Start Selected extract

It always puzzled me. Why “Prut”?

Re: Prut (Kenny Preston)

Kenneth Preston was a fine man, the only one of many masters in my day to inspire me. I felt I had personally let him down when I read History instead of English.I think we should all be less negative about men we didn't really know or understand

Years at KBGS e.g. 1958-1964 (optional) tomtpunt@aol.com

Re: Prut (Kenny Preston)

I understand and agree with the generous sentiment which Tom expresses. That doesn't preclude our having differing views of an individual experienced and registered at different periods in his life. Opinions of Churchill (from his own party) differed greatly throughout his political career.

If Ken Preston inspired Tom, I am happy and we cannot dispute that. That Prut's style of pedagogy continued to develop and change to the point where it did anything but inspire is outside Tom's experience.That is not to diminish any of the achievements of the man at any stage of his career. He was perhaps in advance of his time - or possibly caught between 2 extremes. In the '50s, the days of payment by results were long past. The days of league tables were yet to come. Yet, Prut's one claim to recognition amongst lads taking GCE was that he got good results even though he minced them out of you. He used a perverse psychology of fear and aversion which didn't inspire. In my form's mock GCE exam, set and marked by Prut, only 2 "squeaked" a pass. Yet in the real event all but 2 passed. The modern term for the utilisation of his methods would be "overkill". There was no moderation. It was akin to choosing the colour for a model "T" Ford - take it or leave it.

Re: Prut (Kenny Preston)

Tom,
You must be trying to take the Mickey.
Preston was a little Hitler and a sadist. It seemed to me that he was a very unhappy individual who derived mean petty pleasures from bullying helpless kids. It is my opinion (judging from his purple and vein shot nose) that he was an alchoholic and being hung over certainly wouldn't help his disposition in the classroom.
Please, let's cut the "be kind and tolerant" crap. I didn't have to "know" him to peg him as a pendantic thug.
Tom, I don't know you either but you certainly don't appear to be someone I would like to know. Your pietism is sickening.

Re: Prut (Kenny Preston)

I have just read my latest post in the cold light of morning.
I must confess that I went a little bit overboard.
Tom, I sincerely want to apologise for attacking you. It was completely unwarranted.
Regarding K. Preston I want to stress that my comments reflect my opinion of him only. I can only say for certain that he caused me intense emotional distress and treated me most unfairly. I shouldn't assume that anyone else had the same unpleasant experiences with him, and consequently feels the same way about him. I want to retract my comments and in future keep my bile to myself.
I extend my apologies to anyone else who may have been offended by my post.
Sincerely, Bernard Johnson.

Re: Prut (Kenny Preston)

Unusually, a thought has occured to me.

My father won a scholarship to KBGS around 1922. This was more than passing the entrance exam, when school fees were normally funded by one's parents. My grandparents didn't have the income to pay for his grammar school education. His fees were paid by the body that awarded his scholarship - rather like the bursary that Chris Firth's dad was awarded.

End Selected extract

> _Requirements_: List every person the Prut forum thread above names, excluding Preston himself.

Start Data excerpt

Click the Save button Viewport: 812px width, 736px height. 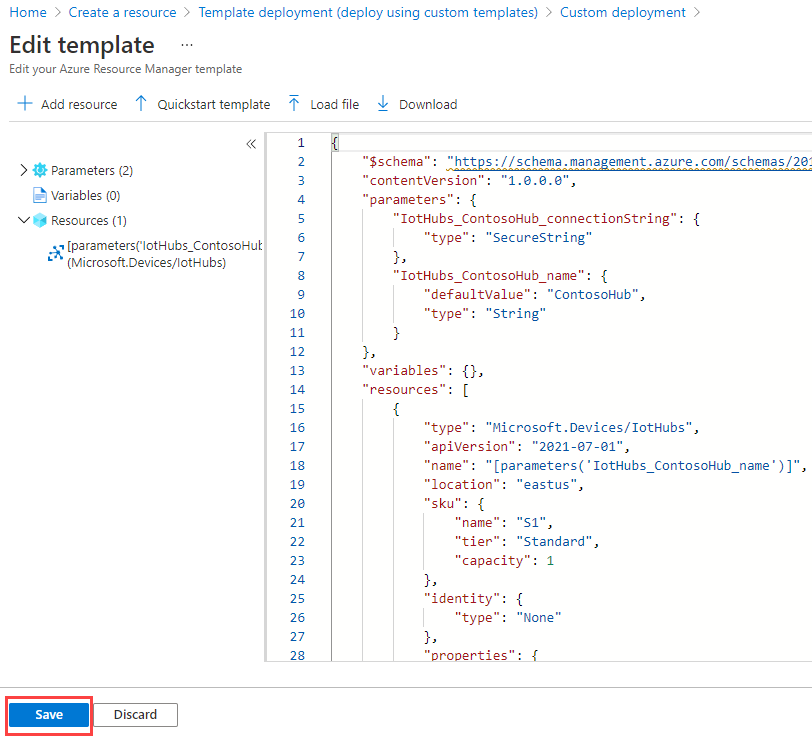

End Data excerpt

> _Solution_: Tom, Churchill, Bernard Johnson, Chris Firth